は?妖怪が日本経済を語るって可笑しくねぇ?否、騰貴は会社経営をしてるから語っても良いのか?確かに、金を使わないと景気は回らなくて不景気になるけど、俺に欲しい物って何?

「欲しい物って・・・・」

欲しい物を言えっていきなり聞かれても直ぐには思いつかない。必至に考えて思い出した物が

「じゃ、シャー芯かな?買っとかないとって思ってて」

迫力満点で凄んでた騰貴だったが、俺が買って欲しいものを口にした途端、コロッと180度 態度が変わり ニコニコし始めた。

「シャーシン?だな。わかった 買ってやる」

シャー芯代約200円で景気回復するかは謎だが、塵も積もれば山となるだ。でもよ、一日でウン千万を動かす企業の社長様だ。立派に景気回してると思いますよ?
それに、1日でウン千万を使ってる社長様が態々 200円を使ったとしてウン千万のカスミにもなれない200円が可哀想に思えてきた。
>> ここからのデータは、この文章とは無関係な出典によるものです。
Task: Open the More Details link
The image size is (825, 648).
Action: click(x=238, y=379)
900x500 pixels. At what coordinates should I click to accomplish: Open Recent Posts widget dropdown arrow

でも、買ってやると上から目線で言われた俺は一応 お礼は言わないと・・・いけないのか?

「はぁ、ありがとう?」

シャー芯くらい 自分で大学の帰りにでも買えるけど・・・大威張りで買ってやると宣言してる騰貴にお礼を言わないといけないよな、人としてお礼は大事だ。

「嬉しかったら もっと喜べ」

眉間の皺は無くなったが どこか浮かない顔を浮かべてる騰貴に 妙なものを頼んでしまったのかと俺の方が不安になる。

「?  はぁー、あー、うん。ありがとう。?」

「 まとめて買うか!?10個とか20個とか、どうだ?」

「え?いや、1つで良いよ 」

1つ買えばそれなりに日数は持つから要らない。10個とか20個とか 個人が1度で買う個数ではない。

「遠慮は入らない」

遠慮してないから。 ってかさ、シャー芯がなにか 分かってんのか? シャーペンの芯って、伝わってるよ・・・な?経済の話をするし 大丈夫だろう。
知らないはずは無いよな。それに、シャー芯を知ってますか?なんて、恐れ多くて聞けない。
馬鹿にしてるのかとか?とか言いがかりの因縁を付けられても困るしな。ココは黙っておくに限る。



夕飯の時、弟が新しいテキストが欲しいと母さんに強請ってたが騰貴があっさり買ってやると申し出てた。弟は嬉しさで満面の笑みを浮かべて喜んでた。が、俺は なぜか 騰貴に冷たい目線で見られないと行けないのだ?買ってやると言い出したのは騰貴なんだけど、俺も半分 出せって事か?別にそれは構わないから俺から半分だすと申し出ると 冷ややかに温度が 少し下がった。